* **WORK TO COMPLETE**: The reply should return the data in full, exactly as written.

INPUT DATA Start Marker

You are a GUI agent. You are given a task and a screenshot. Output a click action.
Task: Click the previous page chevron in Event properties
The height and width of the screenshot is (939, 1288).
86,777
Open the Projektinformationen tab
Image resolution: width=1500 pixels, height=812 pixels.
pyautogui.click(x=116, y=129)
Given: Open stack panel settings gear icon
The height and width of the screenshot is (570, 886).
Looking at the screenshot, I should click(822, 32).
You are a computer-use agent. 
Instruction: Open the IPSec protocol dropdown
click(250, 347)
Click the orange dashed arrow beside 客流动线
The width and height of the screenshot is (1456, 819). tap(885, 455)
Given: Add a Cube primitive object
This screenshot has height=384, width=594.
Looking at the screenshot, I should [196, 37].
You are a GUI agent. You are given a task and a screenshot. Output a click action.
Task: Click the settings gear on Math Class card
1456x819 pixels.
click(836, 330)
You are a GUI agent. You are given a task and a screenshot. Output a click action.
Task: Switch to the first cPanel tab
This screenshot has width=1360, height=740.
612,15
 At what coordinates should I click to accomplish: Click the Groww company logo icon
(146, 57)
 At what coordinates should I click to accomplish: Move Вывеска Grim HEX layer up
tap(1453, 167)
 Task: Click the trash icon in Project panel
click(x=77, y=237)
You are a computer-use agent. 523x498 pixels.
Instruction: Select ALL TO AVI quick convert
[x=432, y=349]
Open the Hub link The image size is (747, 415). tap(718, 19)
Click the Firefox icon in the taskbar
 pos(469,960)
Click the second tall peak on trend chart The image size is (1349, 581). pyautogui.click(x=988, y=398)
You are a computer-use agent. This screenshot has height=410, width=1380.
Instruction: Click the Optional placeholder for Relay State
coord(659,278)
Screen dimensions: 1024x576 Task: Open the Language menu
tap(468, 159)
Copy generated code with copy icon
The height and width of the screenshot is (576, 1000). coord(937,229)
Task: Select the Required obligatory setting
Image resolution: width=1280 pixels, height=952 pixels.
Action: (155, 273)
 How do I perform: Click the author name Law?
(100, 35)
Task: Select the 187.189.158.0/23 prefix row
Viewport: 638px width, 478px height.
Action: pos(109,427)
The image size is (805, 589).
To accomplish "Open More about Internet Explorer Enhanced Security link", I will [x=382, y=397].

INPUT DATA End Marker

* **FINISHED TASK**:
You are a GUI agent. You are given a task and a screenshot. Output a click action.
Task: Click the previous page chevron in Event properties
The height and width of the screenshot is (939, 1288).
86,777
Open the Projektinformationen tab
Image resolution: width=1500 pixels, height=812 pixels.
pyautogui.click(x=116, y=129)
Given: Open stack panel settings gear icon
The height and width of the screenshot is (570, 886).
Looking at the screenshot, I should click(822, 32).
You are a computer-use agent. 
Instruction: Open the IPSec protocol dropdown
click(250, 347)
Click the orange dashed arrow beside 客流动线
The width and height of the screenshot is (1456, 819). tap(885, 455)
Given: Add a Cube primitive object
This screenshot has height=384, width=594.
Looking at the screenshot, I should [196, 37].
You are a GUI agent. You are given a task and a screenshot. Output a click action.
Task: Click the settings gear on Math Class card
1456x819 pixels.
click(836, 330)
You are a GUI agent. You are given a task and a screenshot. Output a click action.
Task: Switch to the first cPanel tab
This screenshot has width=1360, height=740.
612,15
 At what coordinates should I click to accomplish: Click the Groww company logo icon
(146, 57)
 At what coordinates should I click to accomplish: Move Вывеска Grim HEX layer up
tap(1453, 167)
 Task: Click the trash icon in Project panel
click(x=77, y=237)
You are a computer-use agent. 523x498 pixels.
Instruction: Select ALL TO AVI quick convert
[x=432, y=349]
Open the Hub link The image size is (747, 415). tap(718, 19)
Click the Firefox icon in the taskbar
 pos(469,960)
Click the second tall peak on trend chart The image size is (1349, 581). pyautogui.click(x=988, y=398)
You are a computer-use agent. This screenshot has height=410, width=1380.
Instruction: Click the Optional placeholder for Relay State
coord(659,278)
Screen dimensions: 1024x576 Task: Open the Language menu
tap(468, 159)
Copy generated code with copy icon
The height and width of the screenshot is (576, 1000). coord(937,229)
Task: Select the Required obligatory setting
Image resolution: width=1280 pixels, height=952 pixels.
Action: (155, 273)
 How do I perform: Click the author name Law?
(100, 35)
Task: Select the 187.189.158.0/23 prefix row
Viewport: 638px width, 478px height.
Action: pos(109,427)
The image size is (805, 589).
To accomplish "Open More about Internet Explorer Enhanced Security link", I will [x=382, y=397].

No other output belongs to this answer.